Волосы встали дыбом. В моей могучей длани всесокрушающий молот, монстры с хрипами падают под моими ударами, прекрасная королева эльфов простирает трепещущие руки, слезы бегут по ее бледному лицу, и судьба этого мира повисла на лезвии моего длинного меча… ну, молота, молота, так почему же я чувствую себя в самой страшной из ловушек?
Я закричал во весь голос, чувствуя, как раздувается горло и надуваются жилы на лбу:
– Почему? Почему стремились оставить меня здесь?

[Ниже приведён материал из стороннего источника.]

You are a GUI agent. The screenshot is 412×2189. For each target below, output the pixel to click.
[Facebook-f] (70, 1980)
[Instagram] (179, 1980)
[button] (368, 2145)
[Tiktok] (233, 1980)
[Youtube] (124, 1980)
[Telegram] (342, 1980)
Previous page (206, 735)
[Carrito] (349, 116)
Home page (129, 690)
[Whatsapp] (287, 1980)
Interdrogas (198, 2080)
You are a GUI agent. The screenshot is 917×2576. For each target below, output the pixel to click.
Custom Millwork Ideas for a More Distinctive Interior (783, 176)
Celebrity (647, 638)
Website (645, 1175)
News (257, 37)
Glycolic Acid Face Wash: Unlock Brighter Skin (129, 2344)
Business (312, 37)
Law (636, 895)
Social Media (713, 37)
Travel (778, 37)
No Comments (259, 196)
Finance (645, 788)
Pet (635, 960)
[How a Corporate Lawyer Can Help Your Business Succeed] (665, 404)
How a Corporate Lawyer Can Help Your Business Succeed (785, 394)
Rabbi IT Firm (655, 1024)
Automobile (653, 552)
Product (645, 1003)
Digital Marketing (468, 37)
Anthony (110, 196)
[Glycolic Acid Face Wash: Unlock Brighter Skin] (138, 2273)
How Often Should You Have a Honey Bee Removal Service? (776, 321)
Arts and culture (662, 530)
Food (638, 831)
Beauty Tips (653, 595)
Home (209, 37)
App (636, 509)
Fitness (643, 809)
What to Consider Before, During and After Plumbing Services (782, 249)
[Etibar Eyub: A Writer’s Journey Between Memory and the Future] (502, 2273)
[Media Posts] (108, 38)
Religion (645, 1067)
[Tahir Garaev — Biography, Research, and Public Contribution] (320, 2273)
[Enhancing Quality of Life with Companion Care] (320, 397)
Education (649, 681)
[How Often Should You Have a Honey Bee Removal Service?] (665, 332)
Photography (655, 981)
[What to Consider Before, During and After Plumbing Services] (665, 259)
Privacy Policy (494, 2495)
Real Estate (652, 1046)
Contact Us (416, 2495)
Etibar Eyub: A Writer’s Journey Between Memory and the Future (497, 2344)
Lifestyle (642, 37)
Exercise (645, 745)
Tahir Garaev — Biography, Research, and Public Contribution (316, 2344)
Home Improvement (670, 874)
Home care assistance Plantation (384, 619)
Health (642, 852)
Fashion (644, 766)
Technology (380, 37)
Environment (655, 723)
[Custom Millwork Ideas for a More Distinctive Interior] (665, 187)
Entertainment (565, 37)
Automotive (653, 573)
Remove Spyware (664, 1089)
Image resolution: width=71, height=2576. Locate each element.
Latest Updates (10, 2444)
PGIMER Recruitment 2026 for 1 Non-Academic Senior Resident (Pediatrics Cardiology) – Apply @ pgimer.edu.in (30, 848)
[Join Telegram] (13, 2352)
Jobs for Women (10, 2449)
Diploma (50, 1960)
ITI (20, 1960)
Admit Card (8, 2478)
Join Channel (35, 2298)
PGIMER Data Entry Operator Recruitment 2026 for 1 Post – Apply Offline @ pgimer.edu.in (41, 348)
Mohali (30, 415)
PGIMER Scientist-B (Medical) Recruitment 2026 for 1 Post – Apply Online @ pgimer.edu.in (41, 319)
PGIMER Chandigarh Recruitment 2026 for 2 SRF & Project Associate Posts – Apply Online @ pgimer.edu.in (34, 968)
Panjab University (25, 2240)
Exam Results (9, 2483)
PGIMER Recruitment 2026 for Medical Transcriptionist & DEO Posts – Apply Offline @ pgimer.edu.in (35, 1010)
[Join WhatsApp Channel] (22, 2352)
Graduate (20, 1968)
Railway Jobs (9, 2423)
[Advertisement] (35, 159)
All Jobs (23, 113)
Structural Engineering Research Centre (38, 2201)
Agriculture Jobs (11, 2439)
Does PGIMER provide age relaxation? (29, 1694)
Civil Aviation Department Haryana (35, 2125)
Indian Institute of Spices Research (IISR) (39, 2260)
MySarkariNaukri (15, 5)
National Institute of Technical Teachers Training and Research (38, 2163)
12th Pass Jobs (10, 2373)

Над полем мертвых было страшное молчание. Потом возле самой ноги шевельнулся волк, рыкнул глухо:
– Кого боятся, того устраняют.
– Устраняют?
– Тебя устранили. Сюда.
А ворон каркнул хрипло:
– Правда такова, что тебе уже не вырваться из этого мира.
– Но почему?
– Потому что вход в тот… где Властелины… неведом… Никто, ни люди, ни звери, ни боги… Правда, я слышал, что те, кто вызывает гнев… знают…
Я вскочил, как подброшенный катапультой:
– Кто вызывает гнев?
Ворон смолчал, вместо него тихо ответил волк:
– Люди, кто же еще…
Его страшная оскаленная морда была красной, как и вся шерсть от падающего сверху багрового отблеска красных облаков. На западной половине полыхал пожар, небо горело и плавилось, темнеющая корка шлака кое-где лопалась, но оттуда проглядывал не слепяще оранжевый расплавленный металл, а темно-красный, уже застывающий, и я с холодком ощутил, что солнце за раскаленной тучей опустилось к краю земли угрожающе близко.
От подножья холма донеслись жалобные стенания:
– Благородный герой, спаси нас!
Двое уцелевших эльфов во главе с их королевой протягивали ко мне изящные тонкие руки. В огромных глазах с расширенными глазами стояли слезы, а на бледных щеках блестели мокрые дорожки.